Double destinée

samedi 10 mars 2018, 13h45

La Filmothèque du Quartier latin Hors les murs

13h45 15h25 (98 min)

Roberto Gavaldón
Mexique / 1946 / 98 min / DCP / VOSTF
D'après le roman de Rian James.

Avec Dolores del Río, Augustín Irusta, Victor Junco.

María, une pauvre employée, assassine sa soeur jumelle Magdalena, une riche bourgeoise récemment devenue veuve, pour prendre sa place.

Double destinée appartient au catalogue de la Filmoteca de l'UNAM qui a conservé les éléments d'origine. Le film a été numérisé par le laboratoire de la Cineteca Nacional, à partir d'un négatif 35 mm nitrate.

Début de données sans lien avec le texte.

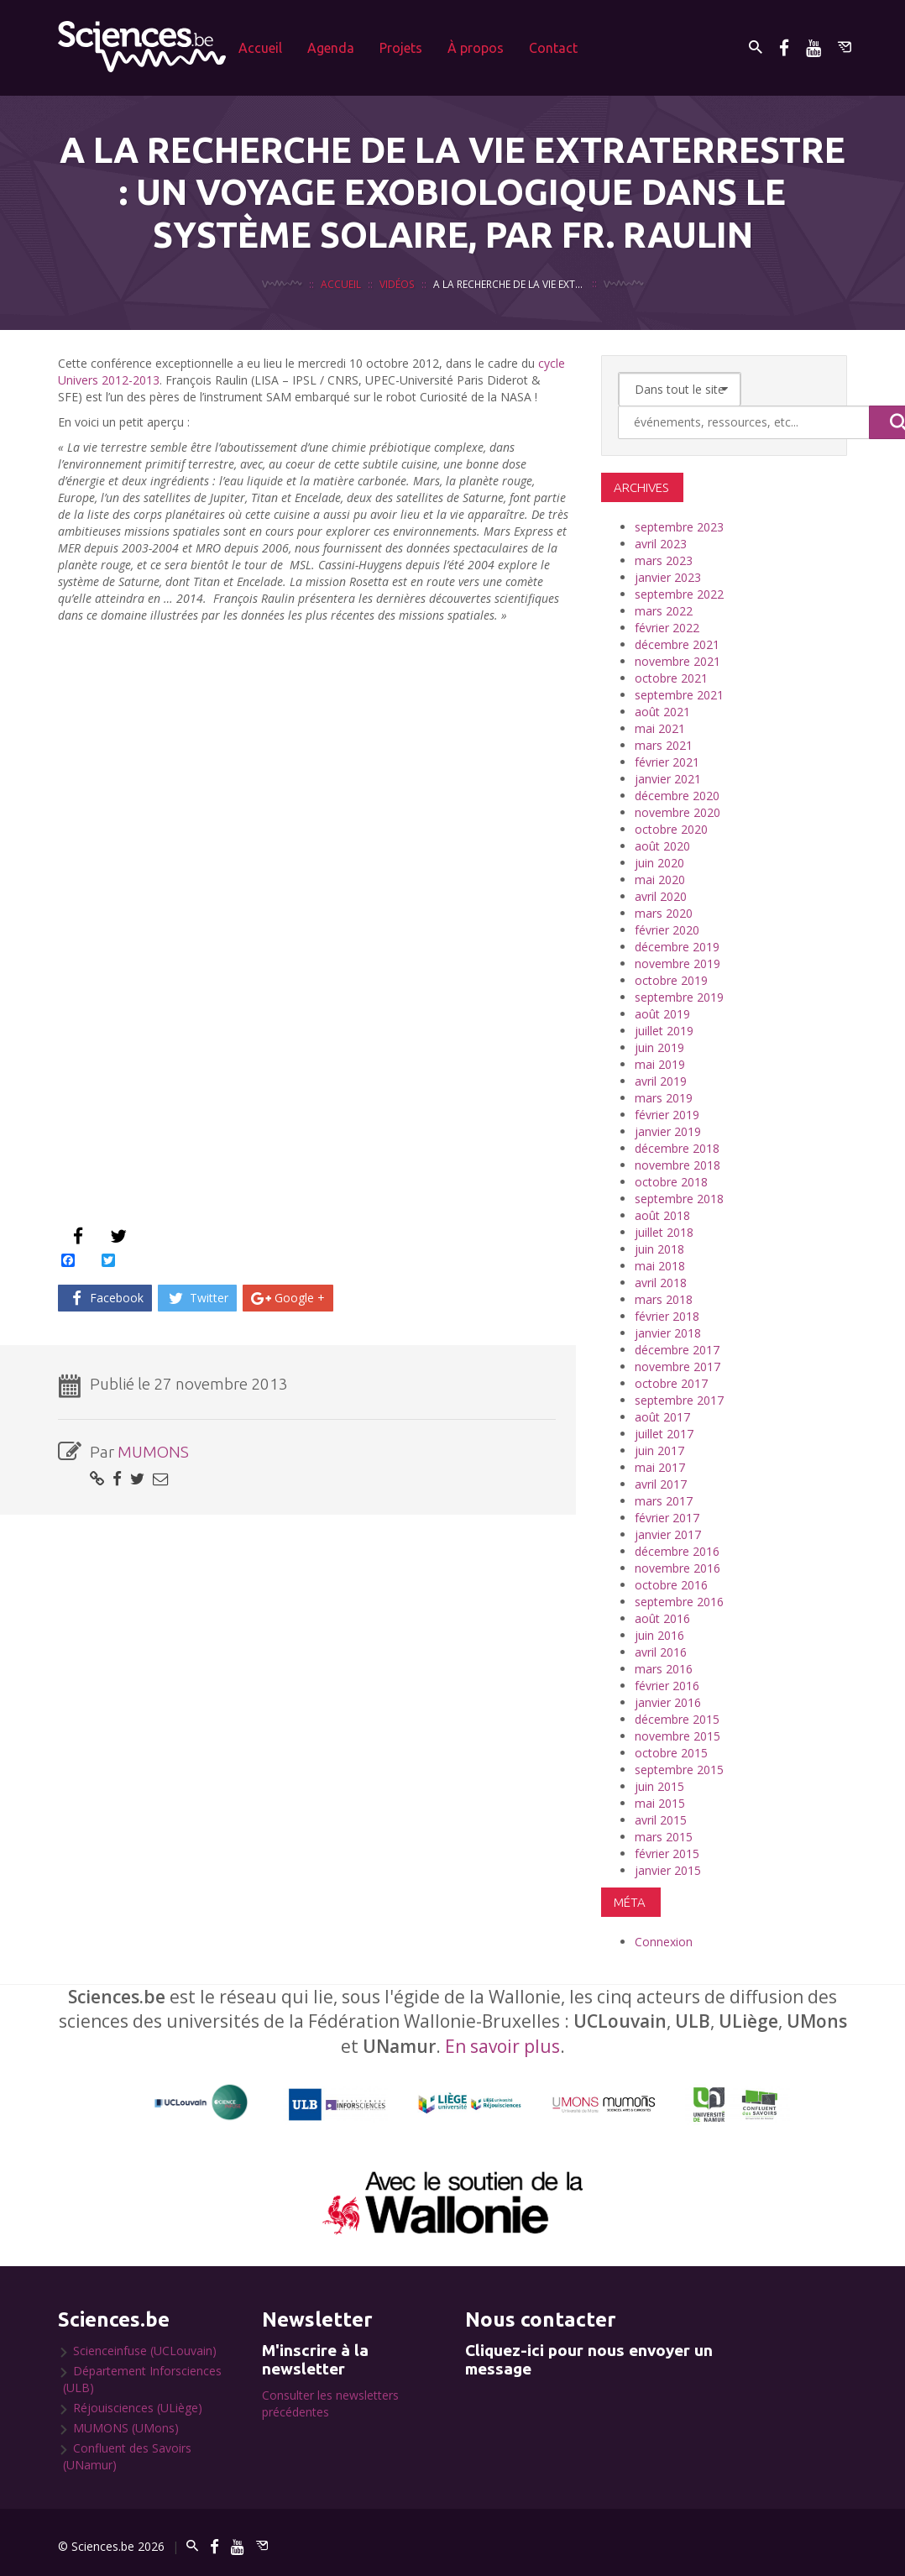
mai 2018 (660, 1266)
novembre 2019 (677, 963)
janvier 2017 (668, 1534)
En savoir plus (502, 2046)
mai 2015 (660, 1803)
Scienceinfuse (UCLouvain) (145, 2351)
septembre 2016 (679, 1602)
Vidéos (397, 284)
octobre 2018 (671, 1182)
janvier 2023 (668, 577)
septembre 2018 (679, 1199)
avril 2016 (661, 1652)
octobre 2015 (671, 1753)
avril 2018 (661, 1283)
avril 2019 (661, 1081)
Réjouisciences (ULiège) (137, 2408)
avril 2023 (661, 544)
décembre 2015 (677, 1719)
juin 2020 (659, 863)
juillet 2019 (664, 1031)
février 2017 (667, 1518)
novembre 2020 (677, 812)
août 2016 (662, 1618)
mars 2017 (664, 1501)
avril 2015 (661, 1820)
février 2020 (667, 930)
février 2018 (667, 1316)
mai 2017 (660, 1467)
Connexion (664, 1942)
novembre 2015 (677, 1736)
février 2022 (667, 628)
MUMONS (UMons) (126, 2428)
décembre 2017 (677, 1350)
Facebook (105, 1298)
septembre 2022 (679, 594)
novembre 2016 (677, 1568)
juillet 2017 (664, 1434)
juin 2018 (659, 1249)
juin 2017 (659, 1450)
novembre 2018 (677, 1165)
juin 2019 (659, 1047)
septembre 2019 (679, 997)
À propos (475, 47)
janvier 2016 (668, 1702)
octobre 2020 (671, 829)
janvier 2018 (668, 1333)
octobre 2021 (671, 678)
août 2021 (662, 712)
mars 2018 (664, 1299)
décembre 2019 (677, 947)
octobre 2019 (671, 980)
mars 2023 (664, 560)
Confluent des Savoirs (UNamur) (127, 2456)
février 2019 (667, 1115)
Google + (288, 1298)
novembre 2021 (677, 661)
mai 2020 (660, 879)
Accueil (260, 47)
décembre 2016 (677, 1551)
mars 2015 (664, 1837)
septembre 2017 (679, 1400)
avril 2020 (661, 896)
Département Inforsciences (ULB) (142, 2379)
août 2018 (662, 1215)
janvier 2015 (668, 1870)
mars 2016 (664, 1669)
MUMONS (153, 1451)
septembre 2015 (679, 1770)
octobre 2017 (671, 1383)
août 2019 (662, 1014)
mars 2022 (664, 611)
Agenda (330, 47)
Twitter (197, 1298)
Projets (400, 47)
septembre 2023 (679, 527)
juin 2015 (659, 1786)
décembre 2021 (677, 644)
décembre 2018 (677, 1148)
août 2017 (662, 1417)
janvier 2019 (668, 1131)
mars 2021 (664, 745)
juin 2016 (659, 1635)
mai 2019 (660, 1064)
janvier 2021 (668, 779)
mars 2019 (664, 1098)
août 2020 (662, 846)
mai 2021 (660, 728)
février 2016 (667, 1686)
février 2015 (667, 1853)
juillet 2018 (664, 1232)
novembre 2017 (677, 1366)
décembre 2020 (677, 796)
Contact (553, 47)
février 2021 (667, 762)
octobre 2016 (671, 1585)
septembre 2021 (679, 695)
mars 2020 (664, 913)
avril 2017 (661, 1484)
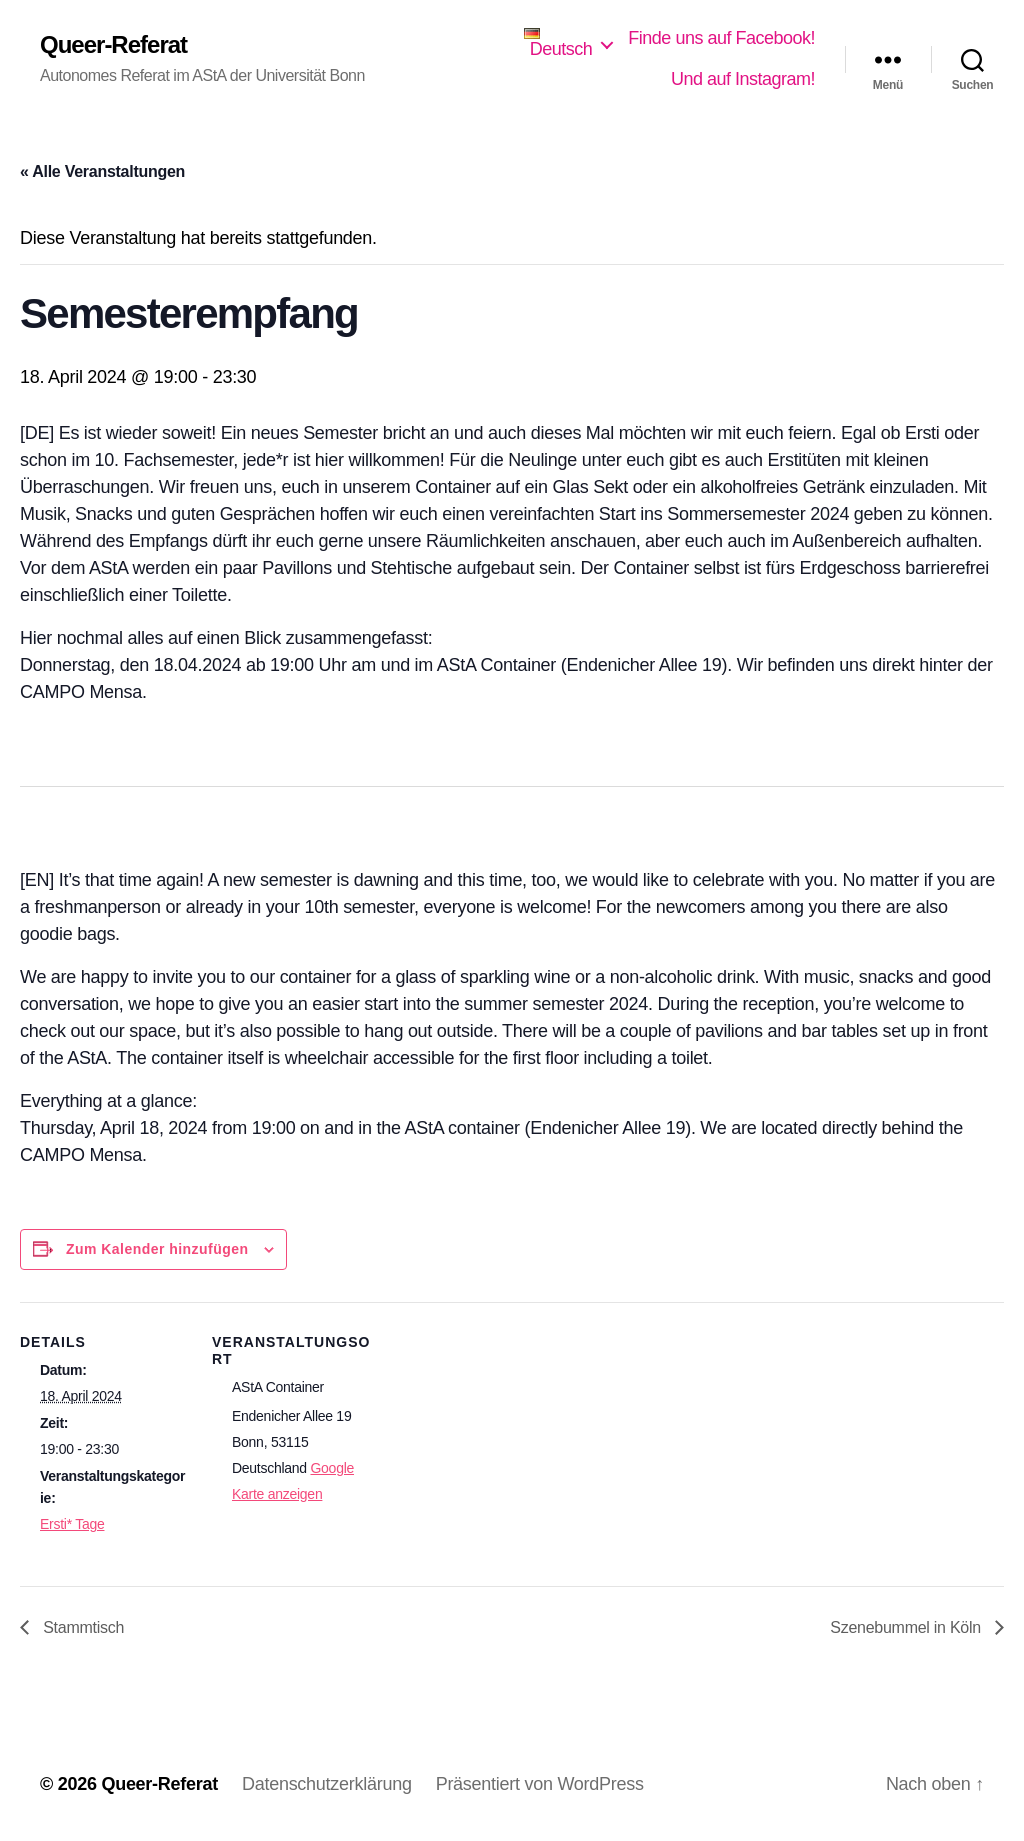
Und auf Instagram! (743, 79)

Tourné en 1946, Double destinée représente la première d’une série de collaborations majeures entre Roberto Gavaldón, le romancier et scénariste de gauche José Revueltas et le directeur de la photographie canadien, Alex Phillips. Le film offre à Dolores del Rio un rôle dédoublé, puisqu’elle y campe à la fois une Magdalena riche et hautaine et sa sœur démunie, María. C’est l’histoire d’une femme perdue par son ambition dévorante. Les décors luxuriants et baroques sont du peintre et dessinateur Gunther Gerzo. On pourrait dire qu’il s’agit à la fois d’un mélodrame criminel et d’un thriller psychologique.
Selon le critique mexicain Carlos Bonfil, Double destinée est la première œuvre majeure à traiter du désenchantement social mexicain. María est une femme pauvre et modeste, une manucure, qui fait preuve d’une jalousie obsessionnelle à l’égard de sa sœur, qui vit dans le luxe avec hôtel particulier et enfilade de robes magnifiques. Mue par une ambition froide et une absence de conscience morale, María veut assumer l’identité de l’autre. Il y a là un exemple quasi unique de représentation de femme mexicaine, car dans les films révolutionnaires comme dans les mélodrames, les femmes se devaient d’être honnêtes et discrètes, seulement objets du désir masculin. Cette vision de la femme était plutôt celle du film noir hollywoodien, alors en plein essor, telle qu’elle apparaît à travers des films comme Le Faucon maltais (John Huston, 1941), Assurance sur la mort (Billy Wilder, 1944), Les Tueurs de Robert Siodmak ou Le Facteur sonne toujours deux fois de Tay Garnett, ces derniers sortis la même année que Double destinée. Ici, la femme est à la fois femme fatale et protagoniste, séductrice et séduite. Elle est elle-même et une autre, selon un schéma de dédoublement que Gavaldón et Phillips explorent de manière magistrale, à travers leur utilisation de miroirs et d’axes inattendus, qui deviendront une thématique récurrente de l’œuvre du réalisateur.